Sorry, I completely missed this one :( Could you please provide the data on which I can reproduce the problem - apparently the code works for me.

As a workaround, try setting yinyang_t to 0.

francisr commented 6 years ago

It's hard to provide an example as this error doesn't always occur, I'll see what I can get.
Would setting yinyang_t to 0 incur any accuracy penalty?

vmarkovtsev commented 6 years ago

No accuracy penalty, 1.5x speed decrease in the worst case.

nsmartinez commented 6 years ago

Hi! I managed to (kind of) reproduce the issue. The files attached are the minimal steps required to produce the error. However, it only occurs for around 20% of the times. I am using a machine with two GTX TITAN X, and this program crashes in both of them. This is running 6.2.1 version.

bug.zip

vmarkovtsev commented 6 years ago

OK, I am reproducing the bug this week, thanks for posting.
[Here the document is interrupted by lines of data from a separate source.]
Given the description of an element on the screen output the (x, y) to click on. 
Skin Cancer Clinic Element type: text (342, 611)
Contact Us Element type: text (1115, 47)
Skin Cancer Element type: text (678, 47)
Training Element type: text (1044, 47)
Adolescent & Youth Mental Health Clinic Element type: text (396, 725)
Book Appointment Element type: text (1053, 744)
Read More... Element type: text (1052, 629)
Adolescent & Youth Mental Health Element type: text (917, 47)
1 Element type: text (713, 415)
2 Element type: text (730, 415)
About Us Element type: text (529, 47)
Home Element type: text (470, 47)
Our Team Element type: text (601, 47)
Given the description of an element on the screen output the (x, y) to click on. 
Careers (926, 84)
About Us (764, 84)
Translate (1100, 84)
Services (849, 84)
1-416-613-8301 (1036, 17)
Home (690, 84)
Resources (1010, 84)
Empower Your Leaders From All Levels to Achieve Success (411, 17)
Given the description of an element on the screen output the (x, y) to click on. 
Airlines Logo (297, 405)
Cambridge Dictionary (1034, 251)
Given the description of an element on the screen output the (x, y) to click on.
lawrence1999 commented 4 years ago

Sorry, I completely missed this one :( Could you please provide the data on which I can reproduce the problem - apparently the code works for me.

As a workaround, try setting yinyang_t to 0.

hello,I want to know What does this parameter ‘yinyang_t’mean?

thmyl commented 12 months ago

hello! I occer this bug today yet. any update here? Thanks a lot!